L’ensemble de cette situation doit être comprise dans son cadre politique plus large, à savoir les négociations pour un accord de trêve, qui se trouve être celui dont les grandes lignes avaient déjà été discutées lors d’une rencontre à Paris le 25 janvier entre les services de renseignements israéliens, étasuniens, français, et égyptiens : cessez-le-feu contre échange de prisonniers en trois fois durant 45 jours, avec comme ratio 1 Israélien contre 3 Palestiniens. Cela aurait conduit à la libération de 500 Palestiniens seulement, sachant qu’il arrive à l’armée d’occupation d’arrêter autant de Palestiniens en une journée. Les termes de l’accord étaient si flous qu’aucune garantie quant à la pérennité du cessez-le-feu n’était assurée au-delà de cette première durée. Lors de cette même rencontre, il a été décidé d’utiliser l’arme de la faim en coupant le financement de l’UNRWA pour forcer la résistance palestinienne à accepter cette proposition. En coordination avec les autres forces de la Résistance, Hamas a effectué une contre-proposition demandant que le cessez-le-feu soit permanent et que le ratio des prisonniers échangés soit de 1 à 30, dont un tiers de prisonniers politiques de longue durée et de personnalités. L’autre revendication figurant dans la contre-proposition porte sur l’entrée quotidienne de 500 camions de marchandises, l’acheminement de 20 000 habitations préfabriquées et 100 000 tentes, ainsi que la remise en fonction des hôpitaux. A quoi s’ajoutent l’arrêt des agressions sur Al Aqsa et celui des tortures et des punitions collectives qui n’ont cessé de se durcir depuis le 7 contre tous les prisonniers.

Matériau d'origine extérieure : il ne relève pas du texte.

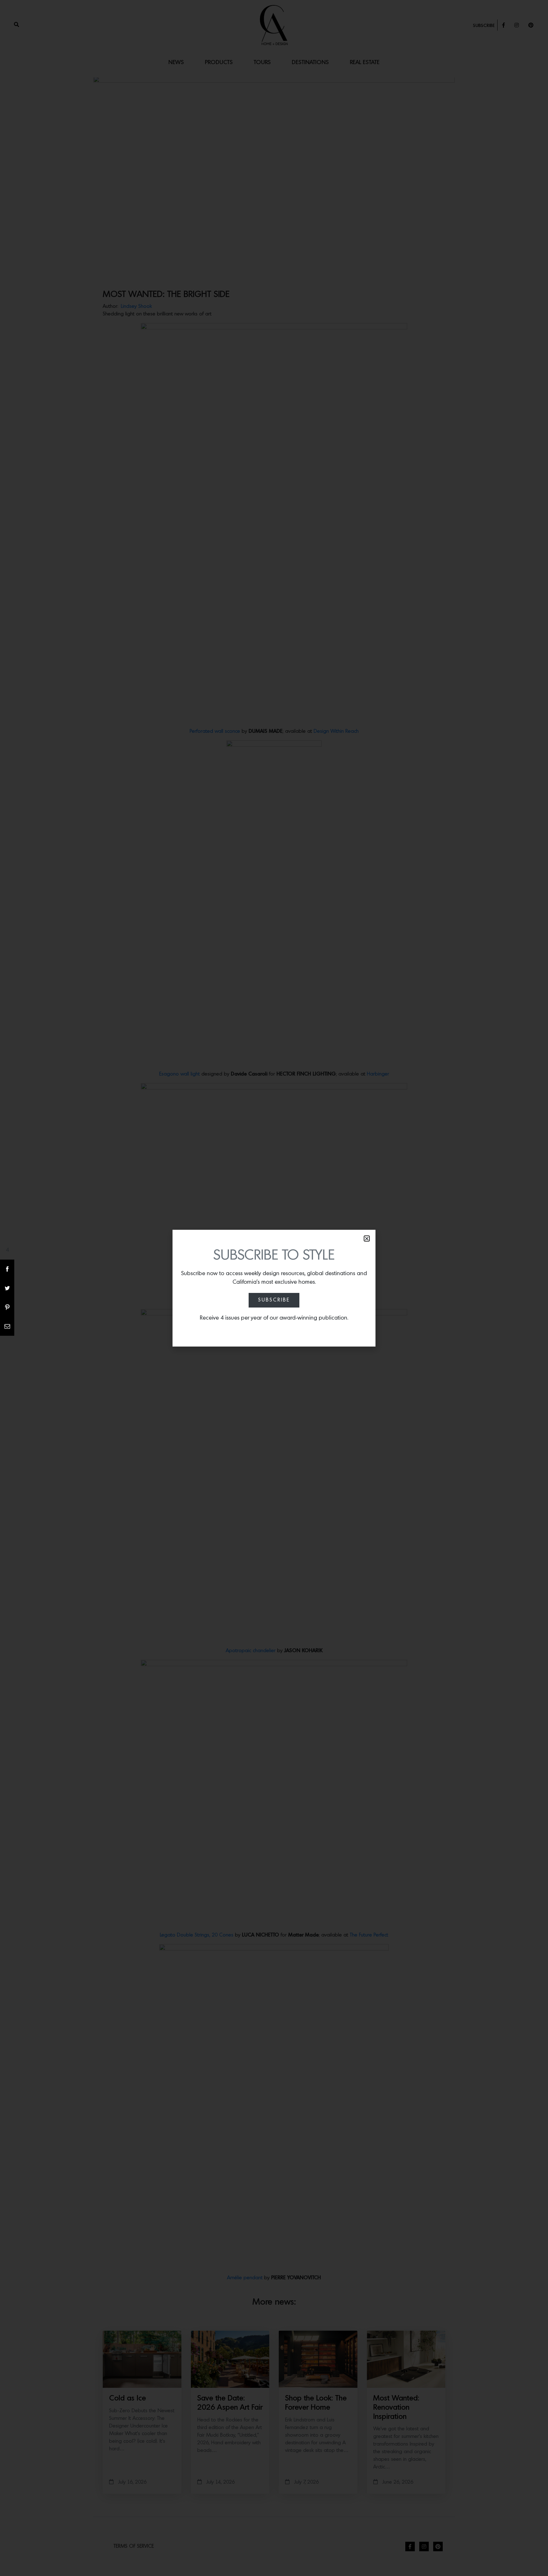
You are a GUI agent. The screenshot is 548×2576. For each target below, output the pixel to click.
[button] (366, 1238)
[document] (274, 1288)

Ce 23 février s’est tenue une nouvelle réunion à Paris entre responsables israéliens, français, égyptiens, étatsuniens au terme de laquelle a été présentée une nouvelle proposition incluant l’augmentation du ratio de prisonniers échangés (soit 1 à 10), ainsi que celle du nombre quotidien de 200 camions entrant à Gaza et l’allongement de la trêve à trois mois. Mais cette trêve s’effectuerait encore une fois sans garantie de sa poursuite, sans acheminement des préfabriqués et des tentes ni la reconstruction des hôpitaux. Cette nouvelle proposition inclut également la libération de 200 prisonniers condamnés à perpétuité et personnalités mais aucune garantie, ici aussi, n’est avancée sur le nom de ceux demandés par la Résistance. En outre, les Israéliens insistent pour maintenir leurs forces à l’intérieur de la bande de Gaza, tout en quittant les grandes villes. Des menaces ont été clairement proférées en cas de refus de ces conditions par la Résistance palestinienne, à savoir de nouveaux massacres et la poursuite de la fermeture des routes pour les convois humanitaires. Par ailleurs, une nouvelle politique est à l’œuvre à l’intérieur de Gaza consistant à cibler toutes les forces civiles, en particulier la police palestinienne, afin de créer le maximum de chaos, ce qui se voit effectivement de manière plus accentuée lors des distributions alimentaires ou lors des récents affrontements qui ont eu lieu à la frontière égyptienne. En dépit de toutes ces pressions, la Résistance a refusé cette seconde proposition, défendant avec insistance leurs conditions, à commencer par un cessez-le-feu permanent, le retrait total des forces israéliennes de Gaza et la levée du blocus sur la nourriture, l’aide humanitaire et les préfabriqués. En parallèle, elle réussit à poursuivre les combats face à l’armée coloniale tout en renouvelant ses brigades. Une grosse partie de ses capacités s’est maintenue, à l’instar de ses stocks de munitions et ses tunnels. S’il s’agissait pour la Résistance armée de seulement continuer à faire face à l’agression, elle pourrait le faire, mais les pressions criminelles exercées sur les civils constituent une pression de poids. Jusqu’au 26 janvier, on comptait parmi les martyrs 70% de femmes et d’enfants ; depuis, cette proportion a encore augmenté.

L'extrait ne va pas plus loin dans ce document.